La citazione riporta alla mente quando, nei decenni passati, l’amministrazione saluzzese avviò una serie di richieste e insistenze per traslare il corpo di Pellico nella sua città natale. Una richiesta avanzata anche in tempi recenti, circa 15 anni fa, soprattutto in seguito alla constatazione che il monumento funebre dell’autore de “Le mie prigioni”, versava in uno stato di semi abbandono nel cimitero monumentale.

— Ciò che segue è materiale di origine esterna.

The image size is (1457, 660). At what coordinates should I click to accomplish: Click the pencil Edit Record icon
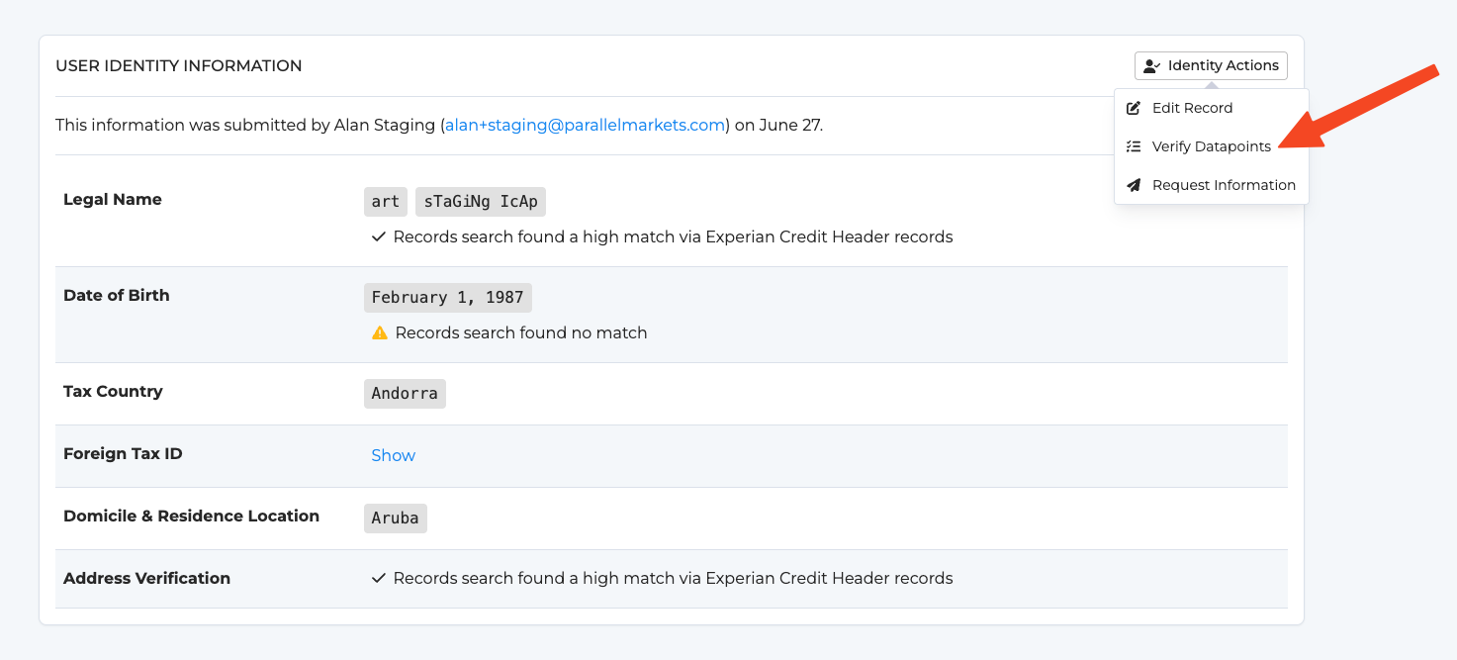pos(1134,108)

Oggi la tomba di Pellico, costituita da un obelisco di circa due metri che ne riporta la data di nascita e di morte, appare in uno stato di conservazione migliore del passato, ripulita e circondata da una bassa siepe curata che permette di evidenziare alla base del monumento la corona d’alloro in bronzo che venne apposta dall’amministrazione comunale di Saluzzo, quale onore al suo illustre cittadino.

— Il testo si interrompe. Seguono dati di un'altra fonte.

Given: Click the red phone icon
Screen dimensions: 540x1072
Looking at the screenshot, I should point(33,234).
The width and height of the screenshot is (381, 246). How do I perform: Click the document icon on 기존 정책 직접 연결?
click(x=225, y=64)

Una targa che racconta chi fu Pellico e quale ruolo ebbe nel periodo del Risorgimento italiano è stata infine posizionata proprio accanto al monumento funebre alcuni anni fa.

Accorgimenti questi, che rendono in parte onore ad un personaggio cui Saluzzo ha deciso di dedicare la sua via più bella e un monumento nella piazza centrale dell’isola pedonale, oltre ad intitolargli una scuola superiore cittadina.

È vero però che la figura di Pellico, in parte annebbiata dalla grande storia, è poco conosciuta nei suoi aspetti più dettagliati anche a Saluzzo, e ne sono testimonianza i pochi (pochissimi) accessi alla casa museo in piazzetta dei Mondagli, oggi inserita nell’elenco delle “Dimore storiche”, ma aperta alle visite appena un paio di giorni al mese. Alcuni mesi fa il nome di Pellico tornò agli onori delle cronache per una curiosa scoperta del parroco del duomo, don Roberto Salomone, che scoprì, spulciando nei registri parrocchiali dell’epoca, che nell’atto del battesimo del Pellico, Silvio era solo il terzo dei quattro nomi del patriota, registrato come Giuseppe Eligio Silvio Fabio Pellico.

Forse, a distanza di tanti anni, è giunto il tempo che Saluzzo rinfreschi un poco la memoria del suo illustre cittadino, promuovendo qualche iniziativa in suo ricordo.